# WORK REQUIRED:
Pick out every line in the entries below that contains the string "order", and copy each one. Case counts.

# GIVEN RECORDS:
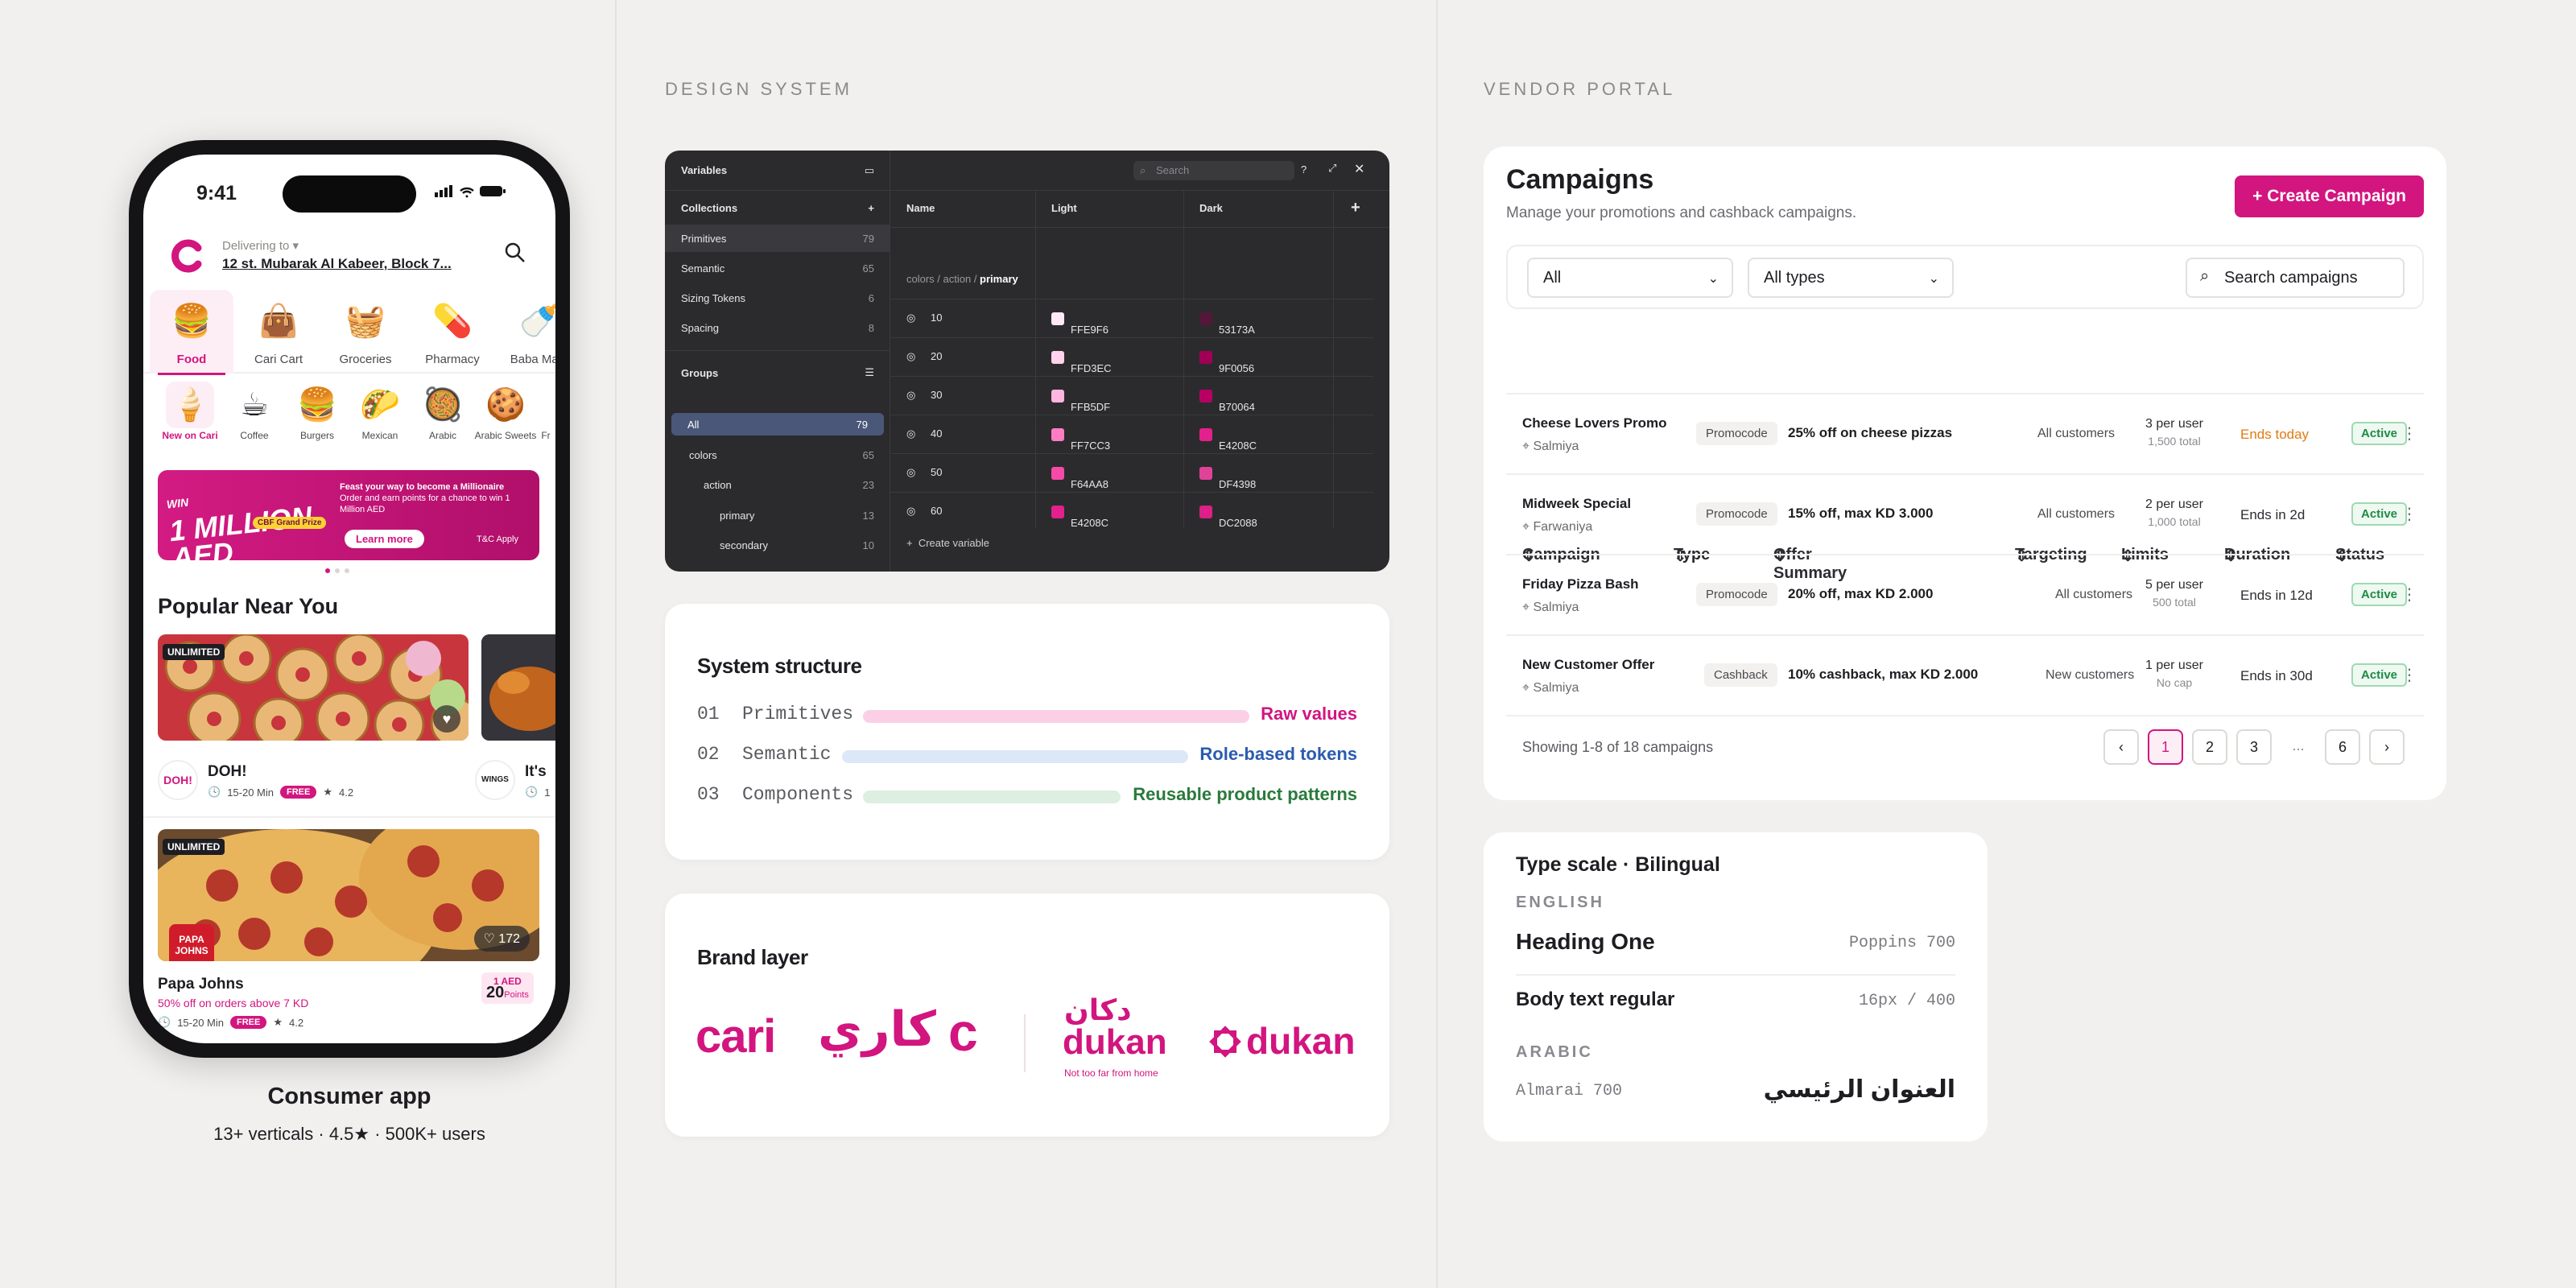  What do you see at coordinates (1080, 324) in the screenshot?
I see `light-value: FFE9F6` at bounding box center [1080, 324].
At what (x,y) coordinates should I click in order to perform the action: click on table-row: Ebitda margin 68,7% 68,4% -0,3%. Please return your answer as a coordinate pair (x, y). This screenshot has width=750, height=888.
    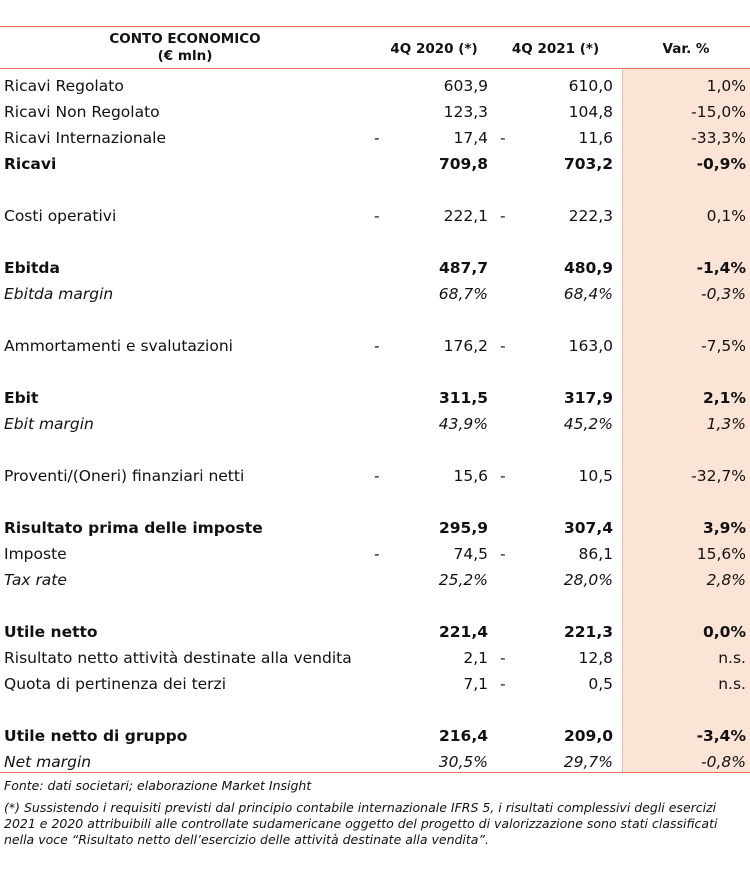
    Looking at the image, I should click on (375, 294).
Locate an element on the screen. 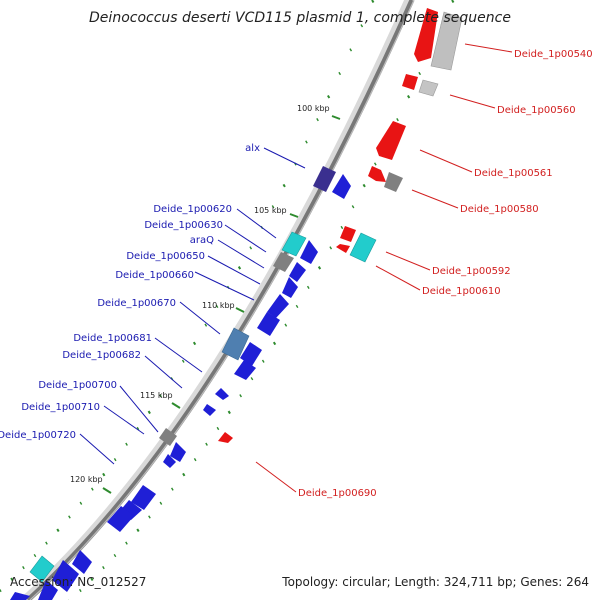  gene-label: Deide_1p00592 is located at coordinates (472, 272).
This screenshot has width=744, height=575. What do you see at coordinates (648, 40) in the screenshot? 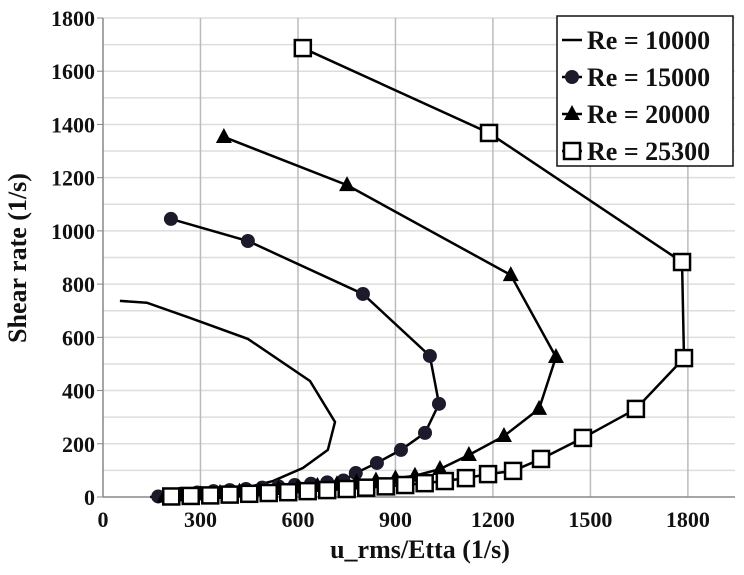
I see `legend-label: Re = 10000` at bounding box center [648, 40].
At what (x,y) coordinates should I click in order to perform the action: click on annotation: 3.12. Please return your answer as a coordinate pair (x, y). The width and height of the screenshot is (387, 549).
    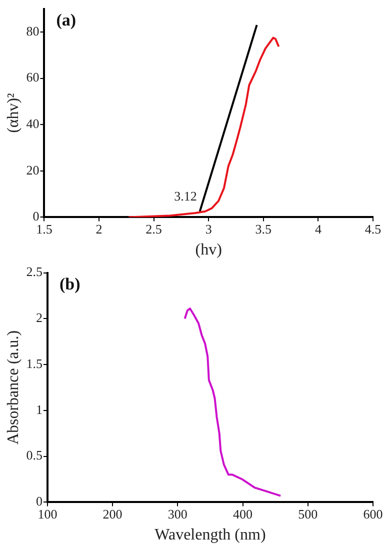
    Looking at the image, I should click on (186, 196).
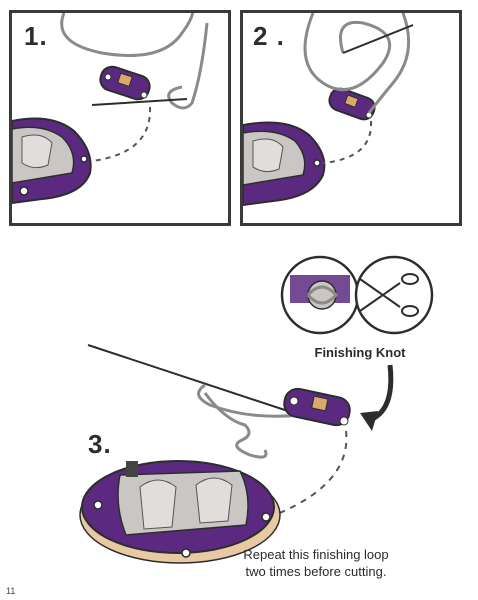 This screenshot has width=478, height=600. I want to click on step-1-illustration, so click(110, 109).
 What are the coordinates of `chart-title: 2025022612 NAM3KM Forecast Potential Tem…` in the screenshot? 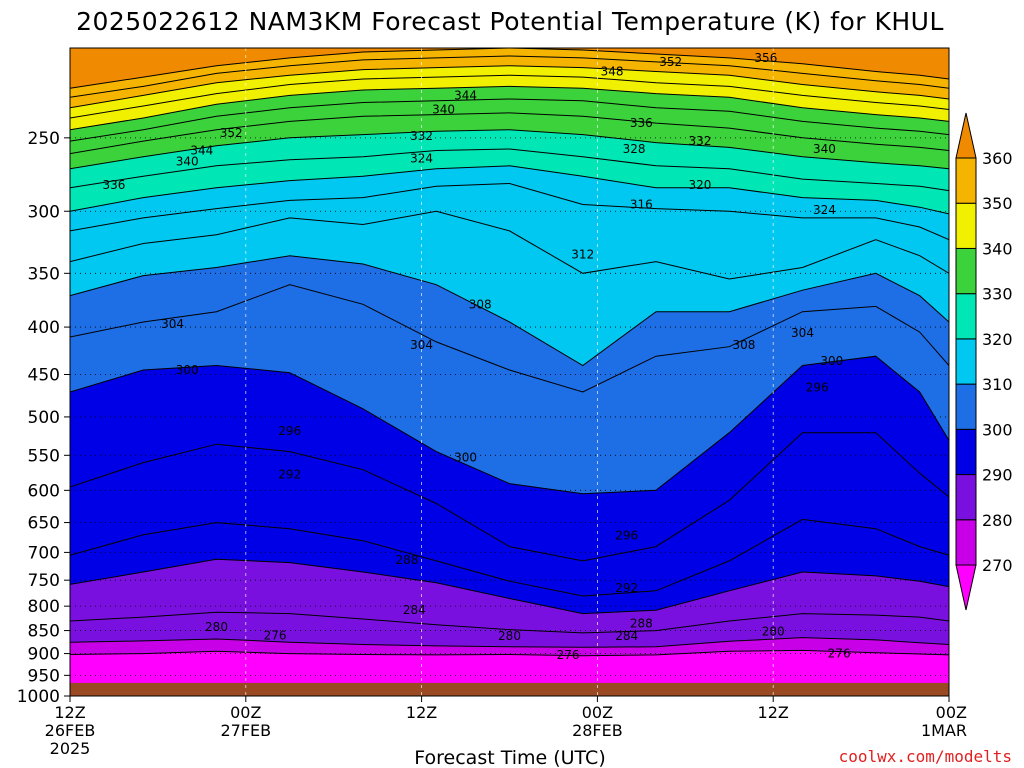 It's located at (510, 22).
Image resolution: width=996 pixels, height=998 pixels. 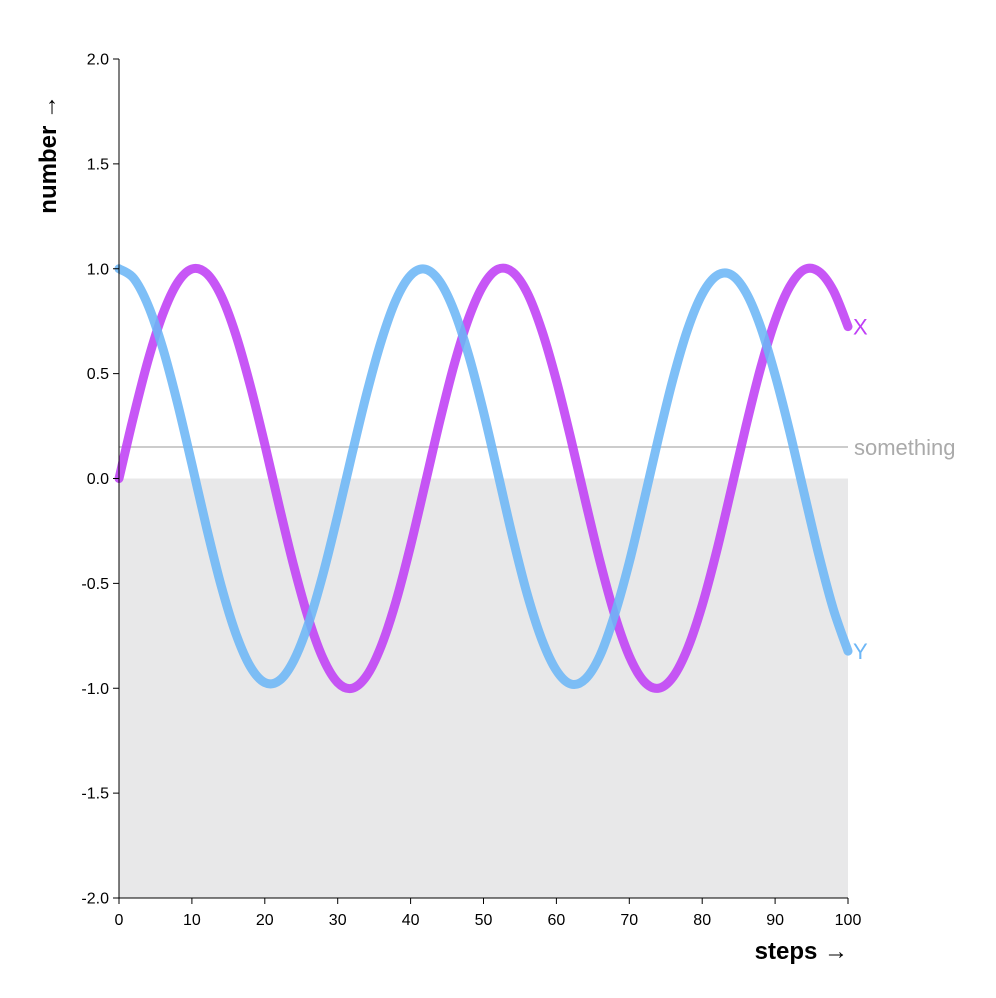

# TASK RESULT:
At what (x,y) coordinates should I click in order to perform the action: click on table-row: Ebitda margin 68,7% 68,4% -0,3%. Please return your answer as a coordinate pair (x, y). This screenshot has width=750, height=888.
At what (x,y) coordinates should I click in order to perform the action: click on annotation: 3.12. Please return your answer as a coordinate pair (x, y). The width and height of the screenshot is (387, 549).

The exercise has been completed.